The United States faces an unknown future when it comes to the COVID-19 pandemic mostly due to the incoming variants, according to NBC News.
What’s going on?
The U.S. saw its hospitalizations start to drop after hitting a record high, according to NBC News. Other researchers suggest that coronavirus surge has peaked overall and the United States might be on the down turn, NPR reports.
But experts suggest the United States faces an unclear future about the ongoing coronavirus pandemic because of the incoming strains.
- “There’s so much up in the air, and the new variants have thrown a huge monkey wrench into our ability to model things,” Dr. Jeanne Marrazzo, a professor of medicine and director of the division of infectious diseases at the University of Alabama at Birmingham, told NBC News. “All of those things make the crystal ball very cloudy.”

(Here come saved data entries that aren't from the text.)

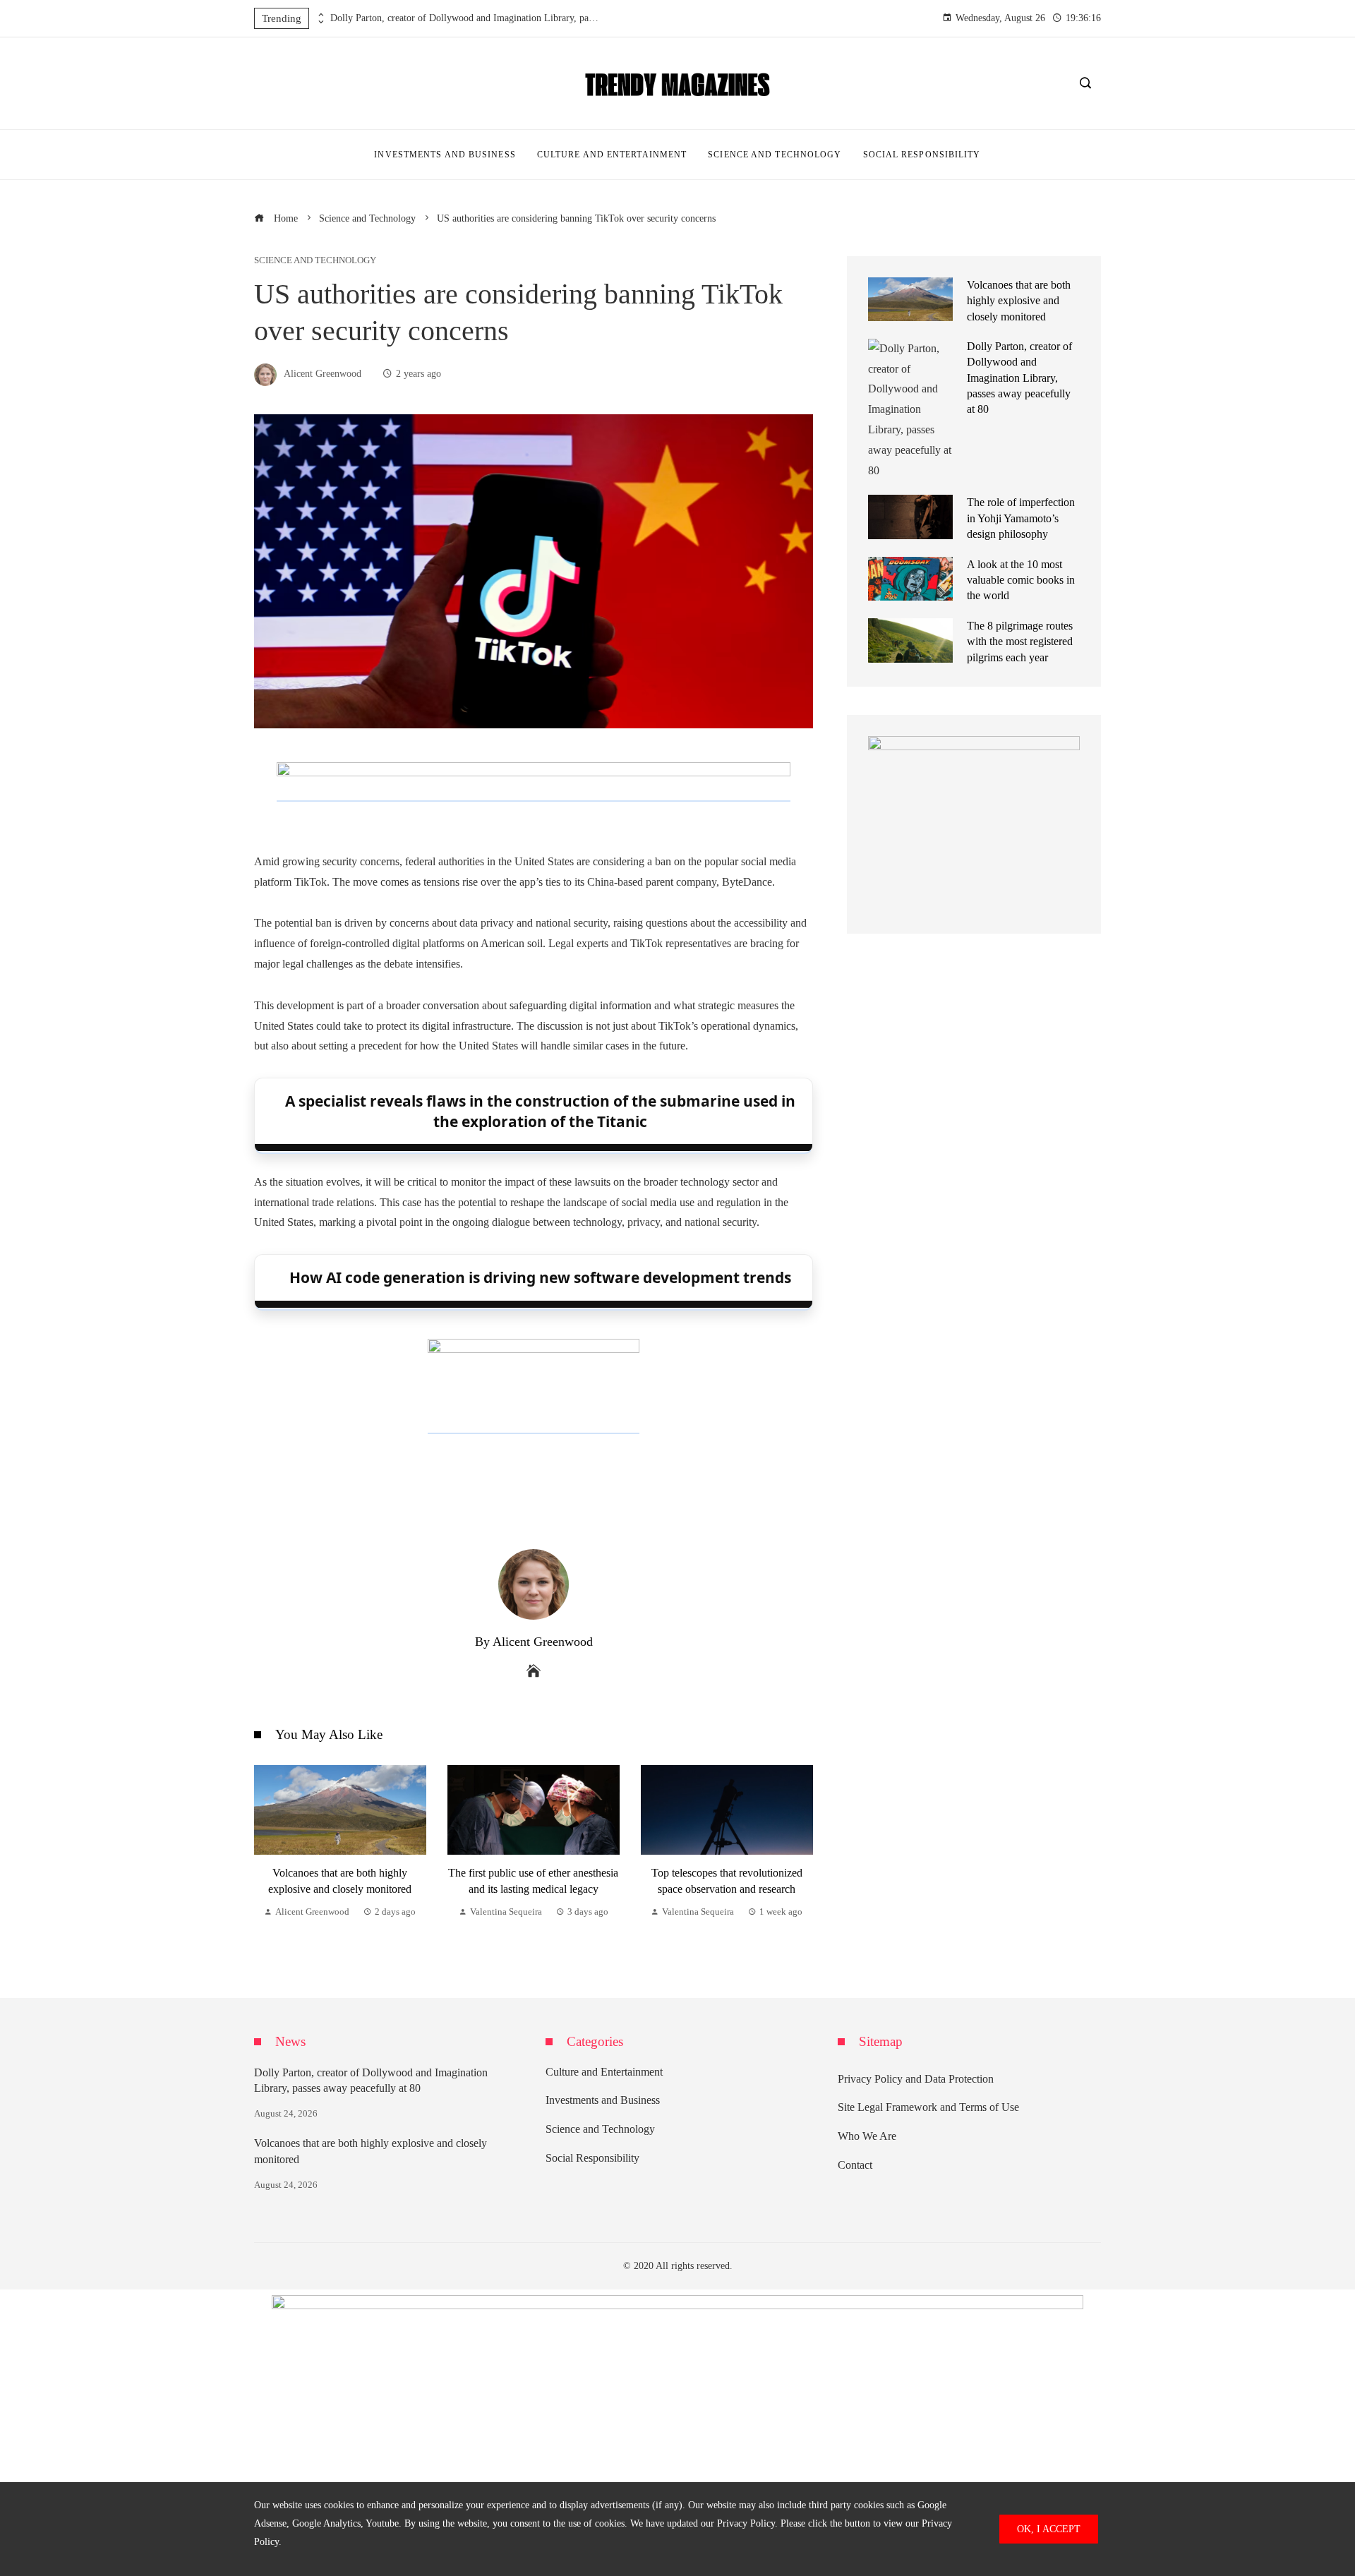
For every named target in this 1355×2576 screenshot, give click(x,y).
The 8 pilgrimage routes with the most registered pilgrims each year (1020, 641)
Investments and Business (603, 2100)
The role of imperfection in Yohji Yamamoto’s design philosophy (1021, 518)
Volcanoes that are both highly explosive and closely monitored (1019, 301)
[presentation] (319, 14)
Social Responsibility (592, 2158)
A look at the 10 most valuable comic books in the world (1021, 580)
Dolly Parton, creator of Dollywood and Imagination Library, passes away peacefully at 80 (464, 18)
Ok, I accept (1048, 2528)
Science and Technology (315, 260)
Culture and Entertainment (604, 2072)
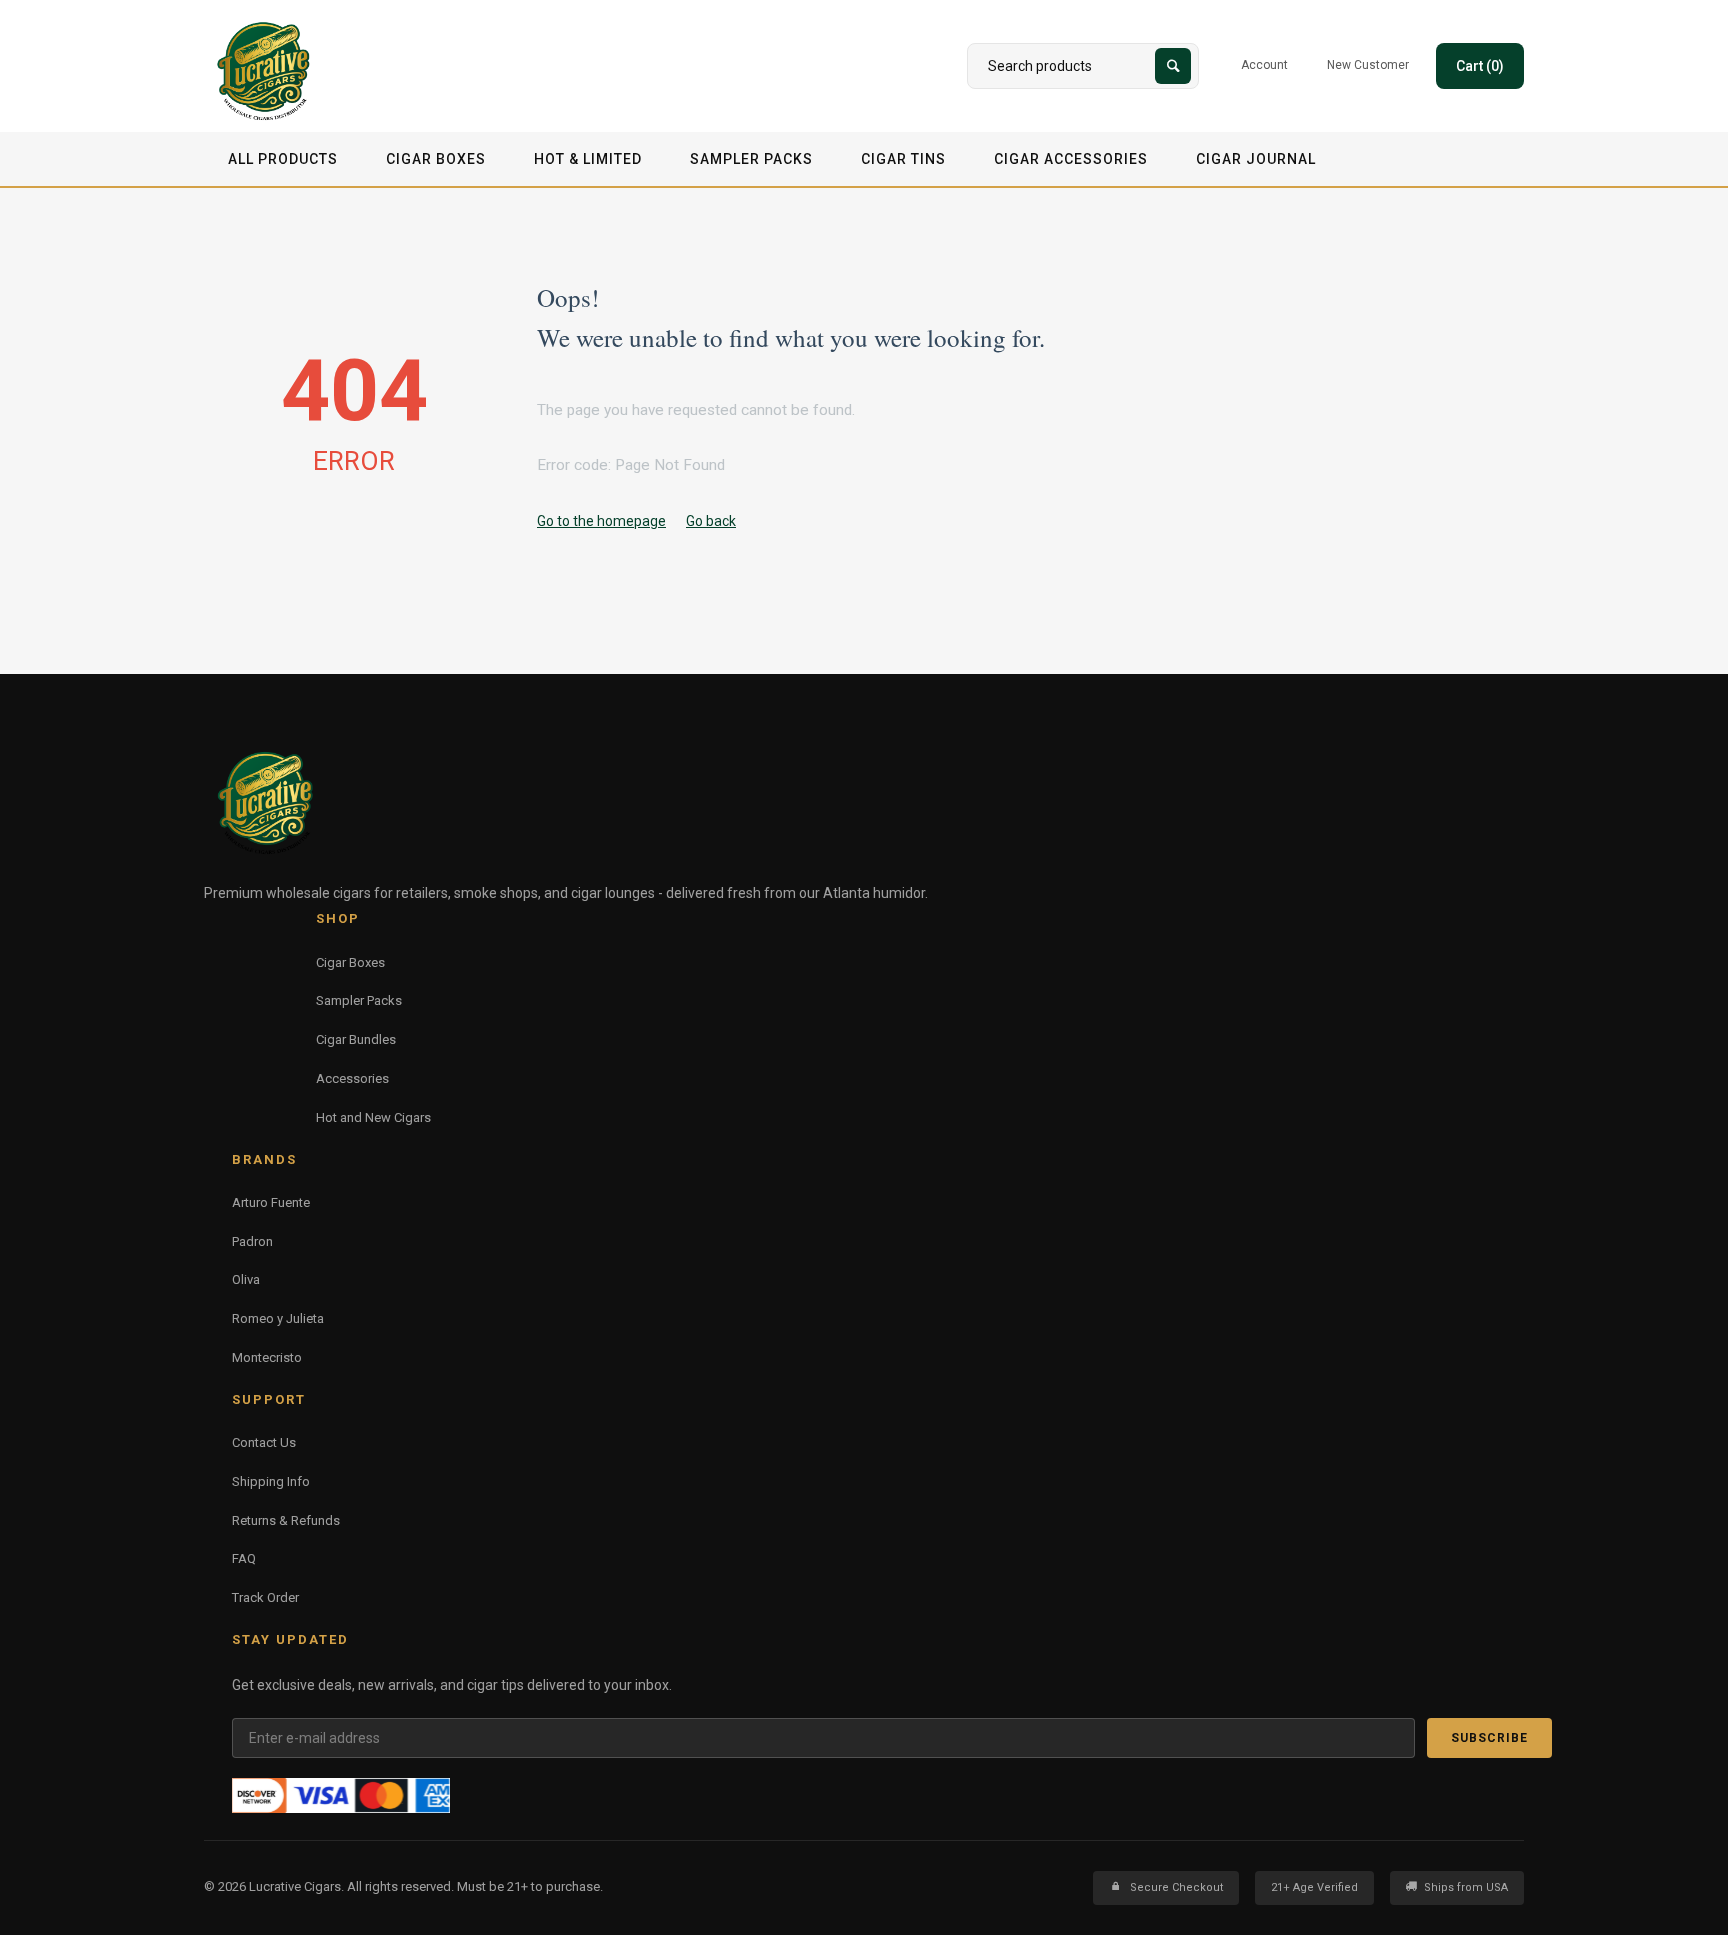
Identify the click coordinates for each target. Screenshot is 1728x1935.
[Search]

Coronavirus projection modeler Alessandro Vespignani, director of Northeastern University’s Network Science Institute, told NBC News that the coronavirus variants can lead to more cases, which stresses the importance to maintain social distancing and get vaccinated.
- “It’s a bit of a race against the emergence of new strains that are more transmissible,” Vespignani said. “If we roll out the vaccine fast enough and keep epidemic levels low, that will also slow down the variants and buy us more time.”
Is the worst over?
Experts recently told NPR that the worst of the coronavirus pandemic might be over.
- “Yes, we have peaked in terms of cases,” said Ali Mokdad, who has been tracking the pandemic at the University of Washington’s Institute for Health Metrics and Evaluation. “We are coming down, slowly. This is very good news — very good news.”
- “Based on current trends, the worst appears to be over,” says Caitlin Rivers, an epidemiologist at the Johns Hopkins Bloomberg School of Public Health. “We are headed to a better place.”